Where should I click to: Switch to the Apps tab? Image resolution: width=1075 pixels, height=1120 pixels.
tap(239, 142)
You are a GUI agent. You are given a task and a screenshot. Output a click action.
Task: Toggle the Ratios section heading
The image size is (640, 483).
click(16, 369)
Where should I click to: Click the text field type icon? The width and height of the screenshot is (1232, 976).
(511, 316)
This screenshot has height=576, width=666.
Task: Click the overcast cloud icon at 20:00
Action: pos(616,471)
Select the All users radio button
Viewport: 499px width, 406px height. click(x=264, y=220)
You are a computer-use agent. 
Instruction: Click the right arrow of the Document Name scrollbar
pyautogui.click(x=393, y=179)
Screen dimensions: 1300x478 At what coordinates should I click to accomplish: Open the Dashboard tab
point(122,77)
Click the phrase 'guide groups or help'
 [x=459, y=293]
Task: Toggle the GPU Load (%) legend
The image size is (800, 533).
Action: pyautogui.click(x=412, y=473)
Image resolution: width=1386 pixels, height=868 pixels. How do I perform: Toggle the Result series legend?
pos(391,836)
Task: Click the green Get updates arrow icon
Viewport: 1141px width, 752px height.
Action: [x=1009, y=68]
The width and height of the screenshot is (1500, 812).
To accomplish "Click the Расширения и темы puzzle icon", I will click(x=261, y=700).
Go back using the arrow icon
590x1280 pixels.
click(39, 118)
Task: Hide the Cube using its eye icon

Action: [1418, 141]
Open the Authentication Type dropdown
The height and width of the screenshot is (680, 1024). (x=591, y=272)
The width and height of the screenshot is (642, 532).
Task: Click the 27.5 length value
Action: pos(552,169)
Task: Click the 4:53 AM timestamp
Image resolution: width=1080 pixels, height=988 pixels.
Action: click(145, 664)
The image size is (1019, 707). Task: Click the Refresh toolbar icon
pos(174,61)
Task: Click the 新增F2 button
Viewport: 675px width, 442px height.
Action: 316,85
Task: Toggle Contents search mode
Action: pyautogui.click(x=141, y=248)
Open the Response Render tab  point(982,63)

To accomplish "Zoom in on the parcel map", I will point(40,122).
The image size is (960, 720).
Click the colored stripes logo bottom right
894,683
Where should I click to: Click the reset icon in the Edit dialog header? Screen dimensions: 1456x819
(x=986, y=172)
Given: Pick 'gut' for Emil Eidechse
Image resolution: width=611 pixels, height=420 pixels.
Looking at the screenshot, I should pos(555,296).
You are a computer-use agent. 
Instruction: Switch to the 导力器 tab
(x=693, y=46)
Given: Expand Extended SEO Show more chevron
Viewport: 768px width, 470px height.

Problem:
Copy out every one of the records above without changing anything.

Response for this exercise:
Where should I click to: Switch to the Apps tab? Image resolution: width=1075 pixels, height=1120 pixels.
tap(239, 142)
You are a GUI agent. You are given a task and a screenshot. Output a click action.
Task: Toggle the Ratios section heading
The image size is (640, 483).
click(16, 369)
Where should I click to: Click the text field type icon? The width and height of the screenshot is (1232, 976).
(511, 316)
This screenshot has height=576, width=666.
Task: Click the overcast cloud icon at 20:00
Action: pos(616,471)
Select the All users radio button
Viewport: 499px width, 406px height. click(x=264, y=220)
You are a computer-use agent. 
Instruction: Click the right arrow of the Document Name scrollbar
pyautogui.click(x=393, y=179)
Screen dimensions: 1300x478 At what coordinates should I click to accomplish: Open the Dashboard tab
point(122,77)
Click the phrase 'guide groups or help'
 [x=459, y=293]
Task: Toggle the GPU Load (%) legend
The image size is (800, 533).
Action: pyautogui.click(x=412, y=473)
Image resolution: width=1386 pixels, height=868 pixels. How do I perform: Toggle the Result series legend?
pos(391,836)
Task: Click the green Get updates arrow icon
Viewport: 1141px width, 752px height.
Action: [x=1009, y=68]
The width and height of the screenshot is (1500, 812).
To accomplish "Click the Расширения и темы puzzle icon", I will click(x=261, y=700).
Go back using the arrow icon
590x1280 pixels.
click(39, 118)
Task: Hide the Cube using its eye icon

Action: [1418, 141]
Open the Authentication Type dropdown
The height and width of the screenshot is (680, 1024). (x=591, y=272)
The width and height of the screenshot is (642, 532).
Task: Click the 27.5 length value
Action: pos(552,169)
Task: Click the 4:53 AM timestamp
Image resolution: width=1080 pixels, height=988 pixels.
Action: click(145, 664)
The image size is (1019, 707). Task: Click the Refresh toolbar icon
pos(174,61)
Task: Click the 新增F2 button
Viewport: 675px width, 442px height.
Action: 316,85
Task: Toggle Contents search mode
Action: pyautogui.click(x=141, y=248)
Open the Response Render tab  point(982,63)

To accomplish "Zoom in on the parcel map", I will point(40,122).
The image size is (960, 720).
Click the colored stripes logo bottom right
894,683
Where should I click to: Click the reset icon in the Edit dialog header? Screen dimensions: 1456x819
(x=986, y=172)
Given: Pick 'gut' for Emil Eidechse
Image resolution: width=611 pixels, height=420 pixels.
Looking at the screenshot, I should pos(555,296).
You are a computer-use agent. 
Instruction: Switch to the 导力器 tab
(x=693, y=46)
Given: Expand Extended SEO Show more chevron
Viewport: 768px width, 470px height.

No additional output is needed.